It was an unassuming little place where you could get a nice place of Veal Parmigiana. Nothing fancy, but red gravy to die for. If you were not a regular, the sound in the place would suddenly hush when you walked through the door. One time when my brother-in-law was with us, the regulars thought he might be an FBI agent. They were wary of guys with high foreheads. The guy who wrote numbers out of the place calmed everybody down. The guy with the high forehead was with me. No FBI agent. Where the real name of the restaurant was never used by the regulars. Only the location.
There was a big TV over the bar. Black and white picture. The screen was only 24 inches, but it seemed huge back then. Hung over the bar like a threat. The bartender was pointing out to a group of young guys popping PABST BLUE RIBBON that a ballgame from New York was being televised in a half-hour. If they were lucky, the reception would be good tonight. It had been reasonably good all week. Only the bartender didn’t say “reasonably.”

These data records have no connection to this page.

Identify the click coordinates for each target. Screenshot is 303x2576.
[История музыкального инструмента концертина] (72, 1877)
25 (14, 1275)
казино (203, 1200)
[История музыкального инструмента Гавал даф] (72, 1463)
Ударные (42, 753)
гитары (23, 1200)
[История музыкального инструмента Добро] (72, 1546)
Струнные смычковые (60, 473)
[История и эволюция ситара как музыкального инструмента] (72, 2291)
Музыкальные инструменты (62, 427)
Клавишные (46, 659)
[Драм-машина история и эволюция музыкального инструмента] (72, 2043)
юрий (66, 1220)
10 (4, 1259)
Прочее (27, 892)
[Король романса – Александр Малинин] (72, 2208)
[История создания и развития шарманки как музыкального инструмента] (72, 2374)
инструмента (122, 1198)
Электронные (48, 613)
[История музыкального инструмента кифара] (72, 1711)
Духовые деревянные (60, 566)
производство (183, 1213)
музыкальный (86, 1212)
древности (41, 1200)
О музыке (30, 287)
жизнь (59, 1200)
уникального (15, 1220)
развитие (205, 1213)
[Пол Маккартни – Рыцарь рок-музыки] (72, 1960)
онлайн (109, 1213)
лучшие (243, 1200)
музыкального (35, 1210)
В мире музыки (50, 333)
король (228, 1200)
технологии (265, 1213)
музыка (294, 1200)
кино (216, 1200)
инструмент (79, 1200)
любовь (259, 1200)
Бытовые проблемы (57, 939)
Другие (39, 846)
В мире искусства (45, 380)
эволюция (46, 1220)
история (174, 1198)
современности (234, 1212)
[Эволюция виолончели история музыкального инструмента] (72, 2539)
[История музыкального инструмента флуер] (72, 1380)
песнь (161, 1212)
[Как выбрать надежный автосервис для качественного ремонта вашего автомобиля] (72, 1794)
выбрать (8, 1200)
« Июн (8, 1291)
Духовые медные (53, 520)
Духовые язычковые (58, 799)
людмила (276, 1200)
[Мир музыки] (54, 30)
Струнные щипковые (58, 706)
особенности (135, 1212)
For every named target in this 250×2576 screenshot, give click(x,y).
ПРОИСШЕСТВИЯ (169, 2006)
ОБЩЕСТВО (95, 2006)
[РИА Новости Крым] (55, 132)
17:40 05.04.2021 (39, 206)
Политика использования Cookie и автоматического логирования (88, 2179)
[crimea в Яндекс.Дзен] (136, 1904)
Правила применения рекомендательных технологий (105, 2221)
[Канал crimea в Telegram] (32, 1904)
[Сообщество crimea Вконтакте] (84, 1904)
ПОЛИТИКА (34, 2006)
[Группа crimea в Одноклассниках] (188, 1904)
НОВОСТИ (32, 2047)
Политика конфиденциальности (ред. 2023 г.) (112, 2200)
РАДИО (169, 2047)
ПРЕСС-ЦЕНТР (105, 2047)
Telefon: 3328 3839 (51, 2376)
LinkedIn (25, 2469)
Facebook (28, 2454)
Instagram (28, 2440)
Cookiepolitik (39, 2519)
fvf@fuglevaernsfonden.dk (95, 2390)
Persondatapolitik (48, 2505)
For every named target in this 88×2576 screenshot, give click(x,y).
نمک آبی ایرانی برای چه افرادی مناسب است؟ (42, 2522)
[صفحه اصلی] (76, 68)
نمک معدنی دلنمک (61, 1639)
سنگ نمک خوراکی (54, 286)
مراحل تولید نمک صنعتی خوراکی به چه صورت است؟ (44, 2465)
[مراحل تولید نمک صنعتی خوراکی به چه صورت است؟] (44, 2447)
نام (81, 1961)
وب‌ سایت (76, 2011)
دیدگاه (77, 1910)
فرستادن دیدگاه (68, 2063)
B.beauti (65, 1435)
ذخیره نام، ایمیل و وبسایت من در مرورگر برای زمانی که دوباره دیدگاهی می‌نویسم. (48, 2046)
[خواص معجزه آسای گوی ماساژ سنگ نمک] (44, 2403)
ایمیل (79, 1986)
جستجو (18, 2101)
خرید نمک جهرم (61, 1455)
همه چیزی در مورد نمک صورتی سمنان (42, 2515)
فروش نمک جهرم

Picking up ballgames from New York was a big deal. There was no cable TV back in the mid-’50s when this place thrived. A giant antenna sat on the roof of the building like some monster out of WAR OF THE WORLDS. Nobody seemed to mind the occasional bursts of static that sometimes interrupted the game. The Phillies weren’t very good then. The A’s were gone. To Kansas City, like Wilbert Harrison. It was the ultimate in neighborhood sports sophistication to be able to catch a New York telecast of a ballgame from Yankee Stadium, Ebbets Field or the Polo Grounds. In a few years, the Dodgers and Giants would leave New York and the Yanks would be purchased by CBS. But the apocalypse had not happened yet. At the moment, you almost expected a guy to jump up on the bar and start singing, “I’ve got a horse right here. His name is Paul Revere.”
Everybody knew the place wasn’t quite kosher, but that made it more exciting. It was a place where cop cars used to swing by on a Saturday afternoon for cops to be paid off. It was a place that enjoyed a certain amount of celebrity. Where the illegitimate fell upon the establishment with the heady smell of garlic. Where crime and God knew what else triumphed and made the world a place of mischief and hinted of other prohibited delights. A place where you never quite felt grown up enough to belong. Where cops had their price and looked the other way. Where it was hard to tell who upheld the law and who made a mockery of it.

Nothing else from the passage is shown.